What is DXF?¶
The common assumption is also the cite of Wikipedia:
AutoCAD DXF (Drawing eXchange Format) is a CAD data file format developed by Autodesk for enabling data interoperability between AutoCAD and other applications.
DXF was originally introduced in December 1982 as part of AutoCAD 1.0, and was intended to provide an exact representation of the data in the AutoCAD native file format, DWG (Drawing). For many years Autodesk did not publish specifications making correct imports of DXF files difficult. Autodesk now publishes the DXF specifications online.
The more precise cite from the DXF reference itself:
The DXF™ format is a tagged data representation of all the information contained in an AutoCAD® drawing file. Tagged data means that each data element in the file is preceded by an integer number that is called a group code. A group code’s value indicates what type of data element follows. This value also indicates the meaning of a data element for a given object (or record) type. Virtually all user-specified information in a drawing file can be represented in DXF format.
No mention of interoperability between AutoCAD and other applications.
In reality the DXF format was designed to ensure AutoCAD cross-platform compatibility in the early days when different hardware platforms with different binary data formats were used. The name DXF (Drawing eXchange Format) may suggest an universal exchange format, but it is not. It is based on the infrastructure installed by Autodesk products (fonts) and the implementation details of AutoCAD (MTEXT) or on licensed third party technologies (embedded ACIS entities).

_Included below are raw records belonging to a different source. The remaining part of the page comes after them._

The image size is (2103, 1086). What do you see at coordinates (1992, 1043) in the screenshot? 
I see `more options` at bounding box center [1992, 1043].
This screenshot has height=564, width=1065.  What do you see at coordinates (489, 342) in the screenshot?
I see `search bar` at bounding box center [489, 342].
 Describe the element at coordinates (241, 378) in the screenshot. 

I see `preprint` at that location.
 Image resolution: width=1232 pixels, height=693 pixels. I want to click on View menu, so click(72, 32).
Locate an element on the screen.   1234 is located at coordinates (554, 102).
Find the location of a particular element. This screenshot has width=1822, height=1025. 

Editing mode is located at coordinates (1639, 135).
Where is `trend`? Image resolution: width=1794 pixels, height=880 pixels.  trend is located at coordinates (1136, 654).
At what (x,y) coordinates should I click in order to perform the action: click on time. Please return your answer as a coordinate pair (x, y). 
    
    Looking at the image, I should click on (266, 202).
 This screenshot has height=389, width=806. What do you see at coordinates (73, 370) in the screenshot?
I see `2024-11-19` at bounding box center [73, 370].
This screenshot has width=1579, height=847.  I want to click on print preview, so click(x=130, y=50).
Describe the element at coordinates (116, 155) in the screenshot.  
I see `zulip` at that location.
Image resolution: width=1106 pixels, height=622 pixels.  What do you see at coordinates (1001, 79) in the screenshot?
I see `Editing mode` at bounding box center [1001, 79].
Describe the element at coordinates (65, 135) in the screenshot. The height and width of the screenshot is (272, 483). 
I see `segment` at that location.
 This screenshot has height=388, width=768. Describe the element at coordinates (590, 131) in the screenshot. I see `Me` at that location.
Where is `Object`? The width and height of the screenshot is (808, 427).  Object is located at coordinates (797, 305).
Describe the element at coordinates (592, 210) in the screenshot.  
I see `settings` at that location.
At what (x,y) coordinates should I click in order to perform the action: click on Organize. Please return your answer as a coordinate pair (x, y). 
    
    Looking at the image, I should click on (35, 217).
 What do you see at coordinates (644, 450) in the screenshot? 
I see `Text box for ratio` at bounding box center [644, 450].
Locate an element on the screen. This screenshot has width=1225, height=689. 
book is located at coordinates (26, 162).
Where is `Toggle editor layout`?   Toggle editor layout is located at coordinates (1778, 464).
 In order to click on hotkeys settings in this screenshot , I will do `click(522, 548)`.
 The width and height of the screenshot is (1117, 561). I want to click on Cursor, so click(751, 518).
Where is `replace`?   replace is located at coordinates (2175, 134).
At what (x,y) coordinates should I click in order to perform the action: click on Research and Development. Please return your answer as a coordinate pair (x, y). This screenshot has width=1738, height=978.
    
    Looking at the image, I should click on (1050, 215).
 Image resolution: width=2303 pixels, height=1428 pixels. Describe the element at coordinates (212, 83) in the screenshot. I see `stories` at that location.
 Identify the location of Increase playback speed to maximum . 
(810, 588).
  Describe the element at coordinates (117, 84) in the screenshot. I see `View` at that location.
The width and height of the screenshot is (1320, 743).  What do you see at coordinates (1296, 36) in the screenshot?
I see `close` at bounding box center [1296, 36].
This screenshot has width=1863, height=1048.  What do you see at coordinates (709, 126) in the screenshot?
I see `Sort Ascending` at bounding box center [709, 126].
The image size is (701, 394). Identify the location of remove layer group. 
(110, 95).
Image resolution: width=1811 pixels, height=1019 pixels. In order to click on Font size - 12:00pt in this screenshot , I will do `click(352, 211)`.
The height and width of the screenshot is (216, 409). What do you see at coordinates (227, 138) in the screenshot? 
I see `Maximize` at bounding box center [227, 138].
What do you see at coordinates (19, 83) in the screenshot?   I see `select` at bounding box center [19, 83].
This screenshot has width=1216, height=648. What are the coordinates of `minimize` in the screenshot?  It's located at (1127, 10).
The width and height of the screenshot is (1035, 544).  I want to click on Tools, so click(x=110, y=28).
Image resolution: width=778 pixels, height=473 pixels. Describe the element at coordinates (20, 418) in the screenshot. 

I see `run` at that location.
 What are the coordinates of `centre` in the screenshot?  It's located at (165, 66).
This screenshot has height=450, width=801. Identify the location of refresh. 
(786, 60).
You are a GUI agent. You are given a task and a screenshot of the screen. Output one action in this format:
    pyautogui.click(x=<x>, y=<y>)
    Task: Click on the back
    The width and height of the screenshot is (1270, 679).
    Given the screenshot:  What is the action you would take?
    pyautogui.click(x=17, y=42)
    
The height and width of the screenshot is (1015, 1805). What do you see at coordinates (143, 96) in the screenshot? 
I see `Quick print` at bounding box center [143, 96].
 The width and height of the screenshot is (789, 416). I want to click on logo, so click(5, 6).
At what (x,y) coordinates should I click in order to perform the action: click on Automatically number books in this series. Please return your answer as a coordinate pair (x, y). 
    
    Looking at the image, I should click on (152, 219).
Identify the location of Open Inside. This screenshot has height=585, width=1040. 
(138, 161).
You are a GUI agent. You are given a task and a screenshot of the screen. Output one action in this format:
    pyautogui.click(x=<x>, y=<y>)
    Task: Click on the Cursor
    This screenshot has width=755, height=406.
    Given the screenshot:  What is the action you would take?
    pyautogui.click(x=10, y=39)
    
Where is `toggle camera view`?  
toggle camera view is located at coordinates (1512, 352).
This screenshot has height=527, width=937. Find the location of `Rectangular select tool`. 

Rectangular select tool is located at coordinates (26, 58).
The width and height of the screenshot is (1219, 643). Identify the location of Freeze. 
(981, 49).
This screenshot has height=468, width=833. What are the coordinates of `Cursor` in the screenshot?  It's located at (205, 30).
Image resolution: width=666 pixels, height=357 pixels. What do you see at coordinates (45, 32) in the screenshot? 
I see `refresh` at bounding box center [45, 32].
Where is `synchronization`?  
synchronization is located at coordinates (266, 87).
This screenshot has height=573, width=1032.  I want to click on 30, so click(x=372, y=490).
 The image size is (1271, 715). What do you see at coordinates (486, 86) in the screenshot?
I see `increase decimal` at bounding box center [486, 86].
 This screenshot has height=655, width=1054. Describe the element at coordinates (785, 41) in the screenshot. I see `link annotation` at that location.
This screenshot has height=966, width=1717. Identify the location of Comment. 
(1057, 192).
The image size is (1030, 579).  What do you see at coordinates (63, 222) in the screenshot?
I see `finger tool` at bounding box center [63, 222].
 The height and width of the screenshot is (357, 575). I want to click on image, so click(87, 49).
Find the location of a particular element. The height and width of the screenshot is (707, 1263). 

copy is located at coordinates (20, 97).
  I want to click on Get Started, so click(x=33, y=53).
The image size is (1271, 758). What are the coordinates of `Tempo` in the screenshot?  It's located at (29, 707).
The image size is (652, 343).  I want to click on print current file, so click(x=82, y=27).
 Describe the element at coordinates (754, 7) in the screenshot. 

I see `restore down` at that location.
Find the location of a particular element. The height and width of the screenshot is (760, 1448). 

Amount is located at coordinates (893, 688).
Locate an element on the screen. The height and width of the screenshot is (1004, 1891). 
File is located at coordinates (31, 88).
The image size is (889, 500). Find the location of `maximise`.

For more information about the AutoCAD history see the document: The Autodesk File - Bits of History, Words of Experience by John Walker, founder of Autodesk, Inc. and co-author of AutoCAD.
DXF Reference Quality¶
The DXF reference is by far no specification nor a standard like the W3C standard for SVG or the ISO standard for PDF.
The reference describes many but not all DXF entities and some basic concepts like the tag structure or the arbitrary axis algorithm. But the existing documentation (reference) is incomplete and partly misleading or wrong. Also missing from the reference are some important parts like the complex relationship between the entities to create higher order structures like block definitions, layouts (model space & paper space) or dynamic blocks to name a few.
Reliable CAD Applications¶
Because of the suboptimal quality of the DXF reference not all DXF viewers, creators or processors are of equal quality. I consider a CAD application as a reliable CAD application when the application creates valid DXF documents in the meaning and interpretation of Autodesk and a reliable DXF viewer when the result matches in most parts the result of the free Trueview viewer provided by Autodesk.
These are some applications which do fit the criteria of a reliable CAD application:
CAD applications based on the OpenDesignAlliance (ODA) SDK, see also ODA on wikipedia, even Autodesk is a corporate member, see their blog post from 22 Sep 2020 at adsknews but only to use the ODA IFC tools and not to improve the DWG/DXF compatibility
BricsCAD (ODA based)
GstarCAD (ODA based)
ZWCAD (ODA based)
Unfortunately, I cannot recommend any open source applications because everyone I know has serious shortcomings, at least as a DXF viewer, and I don’t trust them as a DXF creator either. To be clear, not even ezdxf (which is not a CAD application) is a reliable library in this sense - it just keeps getting better, but is far from reliable.